**TEKS BACAAN:**
__________

Roberto Rojas adalah salah satu talenta sepakbola terbesar yang pernah dilahirkan Chile. Lahir pada 8 Agustus 1957, menghabiskan masa kecilnya dengan bermain sepakbola di gang-gang sempit berdebu di Santiago, tentu sebagai kiper, Rojas mengawali karier profesionalnya di klub lokal Aviacion pada umur 19 tahun. Dua tahun kemudian, dia pindah ke klub paling sukses dalam sejarah sepakbola Chile, Colo-Colo. Bersama Colo-Colo, Rojas meraih gelar Liga Chile tahun 1981, 1983, dan 1986. Saat bermain di Colo-Colo ini- lah, Rojas mendapatkan julukan yang sangat dibanggakannya, "Condor", atau sang Rajawali. Tahun 1987, Rojas melebarkan sayapnya saat hijrah ke Brasil untuk bergabung dengan salah satu klub paling tenar di negeri sepakbola itu, São Paulo FC.
Namun, obsesi terbesar Rojas adalah tim nasional Chile. "Hal yang paling aku inginkan adalah menjadi penjaga gawang, menjadi penjaga gawang bagi negaraku," kata Rojas. Dan, Rojas tak perlu menunggu lama untuk cita-citanya itu. Pada umur 22 tahun, yang artinya hanya tiga tahun setelah dia memulai karier sepakbolanya, Rojas telah dipanggil untuk memperkuat tim nasional.

__________

**PETUNJUK DAN KETENTUAN:** Salin dengan tepat bagian teks tentang Roberto Rojas di atas, mulai dari "Namun, obsesi terbesar" sampai dengan "memperkuat tim nasional.".

[Data untuk menemukan objek yang dideskripsikan]
__________

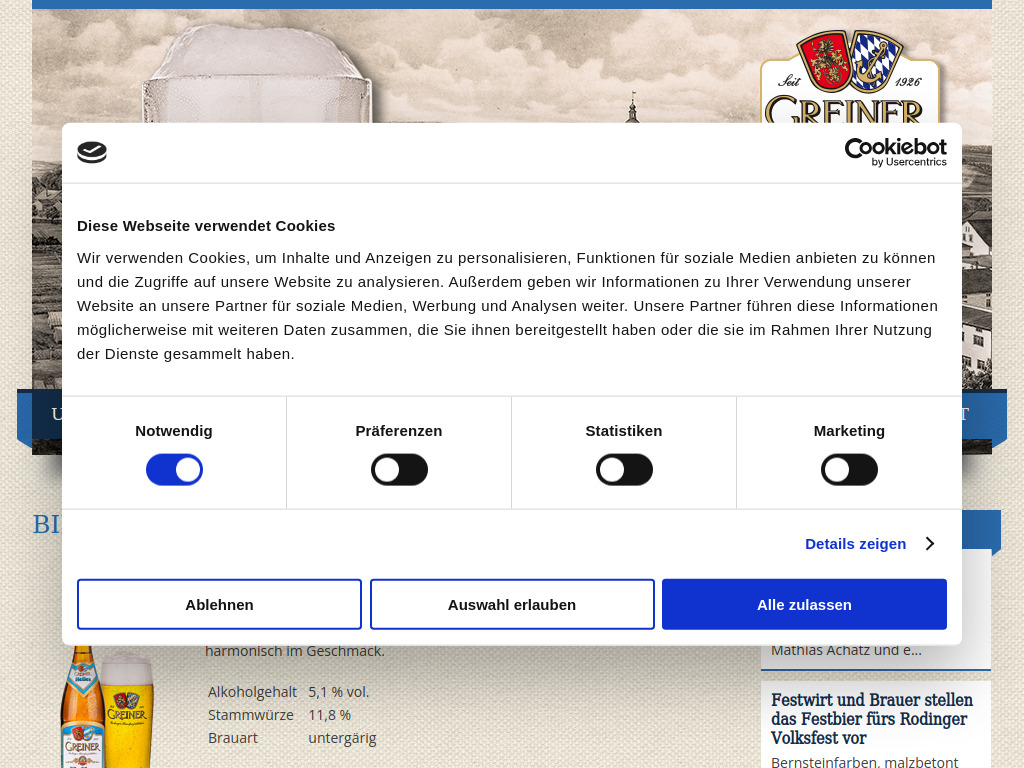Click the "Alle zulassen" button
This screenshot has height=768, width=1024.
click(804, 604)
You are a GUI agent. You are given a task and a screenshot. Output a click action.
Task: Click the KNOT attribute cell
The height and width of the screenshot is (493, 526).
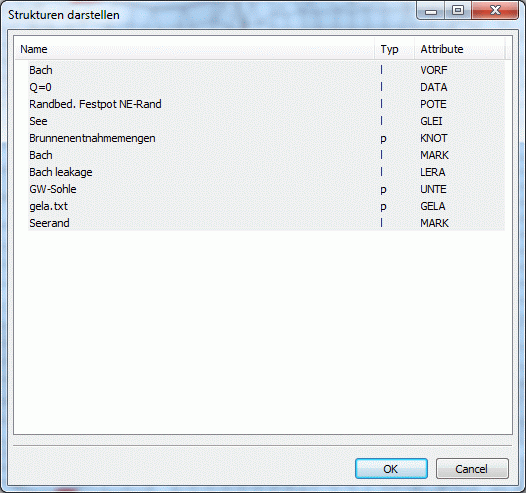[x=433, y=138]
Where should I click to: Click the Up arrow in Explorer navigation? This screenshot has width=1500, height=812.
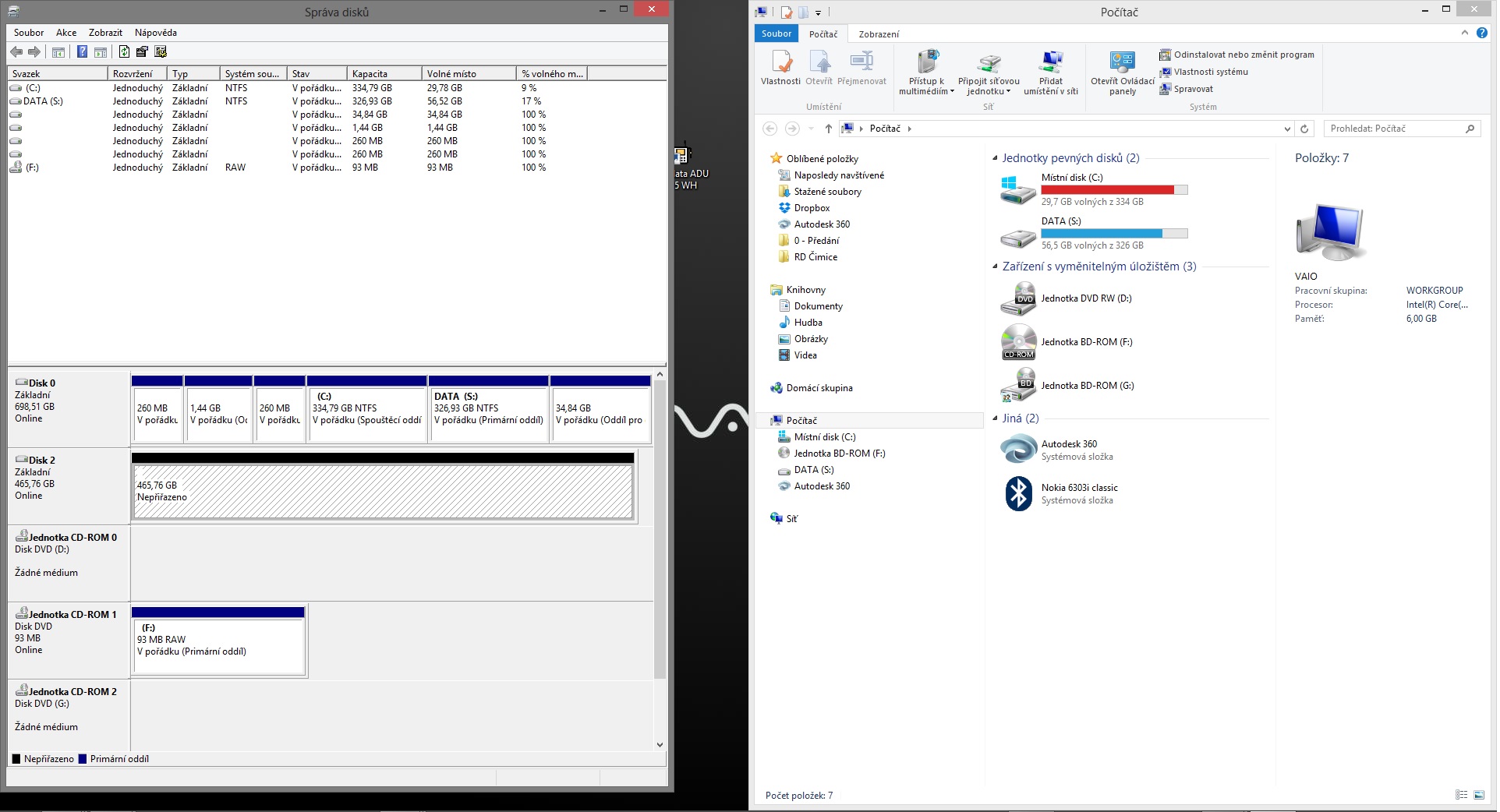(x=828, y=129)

__________

**JAWABAN YANG BENAR:**
Namun, obsesi terbesar Rojas adalah tim nasional Chile. "Hal yang paling aku inginkan adalah menjadi penjaga gawang, menjadi penjaga gawang bagi negaraku," kata Rojas. Dan, Rojas tak perlu menunggu lama untuk cita-citanya itu. Pada umur 22 tahun, yang artinya hanya tiga tahun setelah dia memulai karier sepakbolanya, Rojas telah dipanggil untuk memperkuat tim nasional.